For the past the past 5 months I have visited you on the agency list almost everyday. I shouldn't, but I have imagined you in our family. I wonder where you are in China. What is your name? What would would you like your name to be? I wonder how you are feeling. If you are well. Are you being taken good care of? I worry about you. How would you like having big brothers and younger sisters? Knowing we "are done" I have advocated for you on my blog as well as other Yahoo! groups. My cyber-friend Annie has advocated for you as well. I have given your information to a friend hoping maybe that her family is meant to be your family. I pray for you every night. I know God cares deeply about orphans. It was one of the few things He directed us to do, “to look after orphans and widows in their distress. (James 1:27)”

All I can say to you is that I am ashamed and I am sorry. I am sorry that you haven’t found your family. I am sorry that we won't be your family. I am ashamed because I feel that adopting you is an impossibility for our family. I have limited God not to do the absolutely impossible in my life. Like the children of Israel, I have seen God do the impossible in my life, yet I fail to believe He can. It is my stupidity or my lack of faith. I fail to even ask Him to do the impossible. All of the responsible arguments come to mind, "we have 4 children with one going to college in the fall", "the econmomy is so bad, we are lucky to keep our head above water", "the direction of health care in this country is scary and you will need health care", "how can we afford adoption now", "we are done." More excuses.

I feel our time together is short as the CCAA is changing how the Special Needs program works.
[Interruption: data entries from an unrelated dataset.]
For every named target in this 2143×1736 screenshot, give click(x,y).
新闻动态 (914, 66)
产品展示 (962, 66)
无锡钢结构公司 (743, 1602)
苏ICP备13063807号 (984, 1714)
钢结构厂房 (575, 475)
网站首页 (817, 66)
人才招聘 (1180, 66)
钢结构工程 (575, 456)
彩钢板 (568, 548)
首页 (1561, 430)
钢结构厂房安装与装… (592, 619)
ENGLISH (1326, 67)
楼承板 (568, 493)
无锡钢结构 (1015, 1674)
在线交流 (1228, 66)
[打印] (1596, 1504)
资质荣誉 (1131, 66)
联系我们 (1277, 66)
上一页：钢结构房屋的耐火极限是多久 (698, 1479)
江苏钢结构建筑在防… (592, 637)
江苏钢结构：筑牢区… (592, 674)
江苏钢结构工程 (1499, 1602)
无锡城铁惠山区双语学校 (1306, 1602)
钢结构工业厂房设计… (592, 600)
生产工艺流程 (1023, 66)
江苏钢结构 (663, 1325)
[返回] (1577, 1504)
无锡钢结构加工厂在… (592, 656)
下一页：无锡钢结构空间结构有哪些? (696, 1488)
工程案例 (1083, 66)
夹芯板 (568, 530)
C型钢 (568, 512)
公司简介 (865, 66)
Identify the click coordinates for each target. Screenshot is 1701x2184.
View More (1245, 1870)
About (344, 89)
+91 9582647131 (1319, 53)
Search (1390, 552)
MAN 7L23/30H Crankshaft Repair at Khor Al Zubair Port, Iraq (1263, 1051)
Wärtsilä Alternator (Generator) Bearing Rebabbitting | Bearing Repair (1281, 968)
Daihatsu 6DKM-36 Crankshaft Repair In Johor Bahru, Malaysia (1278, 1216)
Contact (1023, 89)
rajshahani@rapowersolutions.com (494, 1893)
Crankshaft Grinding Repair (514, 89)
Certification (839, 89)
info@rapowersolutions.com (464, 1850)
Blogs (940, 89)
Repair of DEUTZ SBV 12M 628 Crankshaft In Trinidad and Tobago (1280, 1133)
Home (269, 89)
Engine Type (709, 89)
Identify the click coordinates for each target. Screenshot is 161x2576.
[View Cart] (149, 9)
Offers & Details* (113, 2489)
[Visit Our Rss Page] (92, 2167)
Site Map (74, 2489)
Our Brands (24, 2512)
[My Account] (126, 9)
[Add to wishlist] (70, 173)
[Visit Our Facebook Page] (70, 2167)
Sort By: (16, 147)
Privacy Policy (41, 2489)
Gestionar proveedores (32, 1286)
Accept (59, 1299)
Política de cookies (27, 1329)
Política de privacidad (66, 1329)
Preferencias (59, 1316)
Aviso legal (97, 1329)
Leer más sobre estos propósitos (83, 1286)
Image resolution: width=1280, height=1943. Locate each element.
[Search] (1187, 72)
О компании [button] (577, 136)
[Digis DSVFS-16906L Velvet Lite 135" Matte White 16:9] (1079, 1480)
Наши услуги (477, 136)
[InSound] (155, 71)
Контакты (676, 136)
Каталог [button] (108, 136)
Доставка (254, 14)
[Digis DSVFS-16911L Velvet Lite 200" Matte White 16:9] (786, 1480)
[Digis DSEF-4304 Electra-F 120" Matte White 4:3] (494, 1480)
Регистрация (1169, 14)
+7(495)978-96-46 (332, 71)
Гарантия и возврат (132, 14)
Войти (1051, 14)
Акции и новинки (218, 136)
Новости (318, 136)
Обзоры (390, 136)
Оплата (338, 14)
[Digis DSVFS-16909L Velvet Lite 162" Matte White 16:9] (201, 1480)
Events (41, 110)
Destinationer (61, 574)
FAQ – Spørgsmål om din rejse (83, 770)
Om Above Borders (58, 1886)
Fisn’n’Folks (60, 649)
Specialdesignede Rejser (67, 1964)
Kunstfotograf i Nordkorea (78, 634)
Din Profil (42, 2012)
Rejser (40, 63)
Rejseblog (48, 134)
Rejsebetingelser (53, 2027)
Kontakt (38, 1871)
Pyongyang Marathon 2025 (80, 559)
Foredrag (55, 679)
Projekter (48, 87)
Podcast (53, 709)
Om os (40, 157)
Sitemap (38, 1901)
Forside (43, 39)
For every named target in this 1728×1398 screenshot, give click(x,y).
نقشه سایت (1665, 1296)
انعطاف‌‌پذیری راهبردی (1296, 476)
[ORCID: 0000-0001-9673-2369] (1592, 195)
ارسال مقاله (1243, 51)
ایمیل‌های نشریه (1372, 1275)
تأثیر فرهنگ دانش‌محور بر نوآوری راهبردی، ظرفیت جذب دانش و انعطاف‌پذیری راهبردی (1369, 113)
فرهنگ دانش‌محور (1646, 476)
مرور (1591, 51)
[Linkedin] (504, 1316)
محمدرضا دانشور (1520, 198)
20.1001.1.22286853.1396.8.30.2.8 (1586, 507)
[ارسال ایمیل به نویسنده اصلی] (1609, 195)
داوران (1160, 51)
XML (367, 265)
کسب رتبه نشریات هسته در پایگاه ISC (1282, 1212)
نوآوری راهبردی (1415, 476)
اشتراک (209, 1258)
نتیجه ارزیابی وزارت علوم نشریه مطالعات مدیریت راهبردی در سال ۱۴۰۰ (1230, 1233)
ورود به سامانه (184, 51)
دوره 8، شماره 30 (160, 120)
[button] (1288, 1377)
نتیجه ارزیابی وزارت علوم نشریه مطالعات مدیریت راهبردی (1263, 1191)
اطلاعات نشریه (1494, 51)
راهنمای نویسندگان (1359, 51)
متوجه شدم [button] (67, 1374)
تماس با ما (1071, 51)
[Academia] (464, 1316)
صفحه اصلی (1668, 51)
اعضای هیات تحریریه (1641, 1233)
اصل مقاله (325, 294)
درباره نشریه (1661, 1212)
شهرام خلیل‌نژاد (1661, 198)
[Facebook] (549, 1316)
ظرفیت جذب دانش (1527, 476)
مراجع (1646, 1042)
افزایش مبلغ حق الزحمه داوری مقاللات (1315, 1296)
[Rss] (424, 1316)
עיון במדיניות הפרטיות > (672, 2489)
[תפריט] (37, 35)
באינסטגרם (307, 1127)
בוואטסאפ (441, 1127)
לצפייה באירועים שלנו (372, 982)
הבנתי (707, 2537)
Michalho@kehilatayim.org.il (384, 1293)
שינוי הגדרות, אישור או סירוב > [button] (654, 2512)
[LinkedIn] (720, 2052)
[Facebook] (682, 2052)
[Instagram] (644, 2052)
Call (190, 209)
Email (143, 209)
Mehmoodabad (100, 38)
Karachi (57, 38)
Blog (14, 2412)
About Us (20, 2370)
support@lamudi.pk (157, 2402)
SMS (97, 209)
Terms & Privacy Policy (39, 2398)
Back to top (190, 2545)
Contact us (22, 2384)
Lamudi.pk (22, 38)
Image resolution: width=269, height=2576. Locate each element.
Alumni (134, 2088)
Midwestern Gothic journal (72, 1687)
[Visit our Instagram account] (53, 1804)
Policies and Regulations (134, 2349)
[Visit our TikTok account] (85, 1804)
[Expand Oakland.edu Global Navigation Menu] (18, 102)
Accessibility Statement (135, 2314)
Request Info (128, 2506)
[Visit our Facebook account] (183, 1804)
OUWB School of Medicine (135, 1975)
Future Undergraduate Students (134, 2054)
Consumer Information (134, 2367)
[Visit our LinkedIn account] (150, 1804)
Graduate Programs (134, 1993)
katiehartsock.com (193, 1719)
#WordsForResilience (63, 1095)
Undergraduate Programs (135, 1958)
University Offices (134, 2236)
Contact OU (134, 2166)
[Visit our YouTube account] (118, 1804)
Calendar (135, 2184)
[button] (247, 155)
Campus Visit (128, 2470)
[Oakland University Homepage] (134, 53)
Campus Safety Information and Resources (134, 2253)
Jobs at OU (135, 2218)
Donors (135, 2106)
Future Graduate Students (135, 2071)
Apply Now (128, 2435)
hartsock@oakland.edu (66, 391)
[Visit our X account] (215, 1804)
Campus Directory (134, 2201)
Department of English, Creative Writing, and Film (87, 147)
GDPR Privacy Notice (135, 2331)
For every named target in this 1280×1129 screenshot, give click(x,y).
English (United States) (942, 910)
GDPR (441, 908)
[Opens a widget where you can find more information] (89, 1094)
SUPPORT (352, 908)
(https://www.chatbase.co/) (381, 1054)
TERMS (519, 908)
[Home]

Maybe you will have a better chance at finding your family with the new system. That is if your file gets re-listed.

So my prayer for you is not just that you will get a family. My prayer is that God will do the absolutely impossible in your life.

6 comments:

a Tonggu Momma said...

This post made me cry. I remember your (and Annie's) advocacy for her. I said a prayer that God would do the impossible!

Tricia said...

I am teary eyed too. That was beautiful. God is using you to advocate and help orphans. Keep praying and telling others about her.

Annie said...

I pray for her every night, Teri and will continue to do so. Her's is one of the faces that I will remember and I have no doubt that God will do the impossible for her! Hang in there, sweet friend! I just know that somehow, someday we will hear of great things for her!!!

Vivian M said...

Oh how I wish we qualified, we would adopt again from China in a heartbeat! If only they would drop their BMI requirements, sheesh!
I will pray for your "girl", and know in your heart that nothing is impossible!

jody said...

Hey There, I am connecting with you through Erin H.'s blog. We adopted twice through Harrahs and I also struggle with "we are done" But I wonder is God done with our family and my husband and I are closing the door. There are so many kids out there that still need a family. I will pray that God reveals to all of us what HE wants for us! Jody
PS we are in NC too!

Goosegirl said...

Oh I wish we qualified. There are so many children I wish we could bring home. We continue to pray that someday God will allow us to adopt again. I pray this sweet girl is swooped into the waiting arms of her family.